The legislative change that has captured his interest is yet to be added to the competition rule book. An “effects test” will come into force in April 2023 in section 36 of the Commerce Act and some are picking this might be a legislative tweak with teeth.
An Auckland District Law Society article by barrister Gary Hughes on the effects test says the previous legislation focused on only the purpose of a large firm’s action, and not its effects. Under the new test, firms with substantial market power will be prohibited from engaging in conduct that has, or is likely to have, the effect of substantially lessening competition in a market.

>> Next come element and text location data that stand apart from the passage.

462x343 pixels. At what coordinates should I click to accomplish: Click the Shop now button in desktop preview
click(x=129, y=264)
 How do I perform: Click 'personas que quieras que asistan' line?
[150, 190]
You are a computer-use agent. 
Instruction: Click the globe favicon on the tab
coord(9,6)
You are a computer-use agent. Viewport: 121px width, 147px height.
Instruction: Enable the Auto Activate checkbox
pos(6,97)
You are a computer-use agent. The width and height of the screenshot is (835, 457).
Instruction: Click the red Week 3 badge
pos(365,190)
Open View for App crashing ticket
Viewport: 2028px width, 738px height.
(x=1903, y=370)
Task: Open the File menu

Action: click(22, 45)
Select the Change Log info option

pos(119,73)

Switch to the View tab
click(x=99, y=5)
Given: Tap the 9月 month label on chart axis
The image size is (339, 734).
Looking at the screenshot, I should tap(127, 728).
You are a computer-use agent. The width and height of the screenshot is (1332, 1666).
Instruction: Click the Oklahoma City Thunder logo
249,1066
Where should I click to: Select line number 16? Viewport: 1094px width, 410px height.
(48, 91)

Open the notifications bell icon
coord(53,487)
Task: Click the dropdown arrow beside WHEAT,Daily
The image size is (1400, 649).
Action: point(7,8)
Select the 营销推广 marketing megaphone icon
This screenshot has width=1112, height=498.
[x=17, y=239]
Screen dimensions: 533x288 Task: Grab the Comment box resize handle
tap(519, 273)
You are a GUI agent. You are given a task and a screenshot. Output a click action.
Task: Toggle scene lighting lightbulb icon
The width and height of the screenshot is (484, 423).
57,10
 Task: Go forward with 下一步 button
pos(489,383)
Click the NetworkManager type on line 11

Hughes says this “important and controversial amendment” could infuse new breath into the law on conduct by large firms that may have a damaging effect on market competition.
But Bertram isn’t holding his breath. He says the history of competition law in New Zealand is “fine sounding phrases” thrown around by regulators, but they often lack capability and the New Zealand courts “are profoundly reluctant to to really take an activist stance on competition matters”.
The effects test is 30 years too late, he says.
“The thing to watch for is whether the next day [after it becomes law] somebody files a case. Because if anybody seriously thinks that the introduction of the effects test is the critical change to the act, then they will be preparing their case and be ready to roll."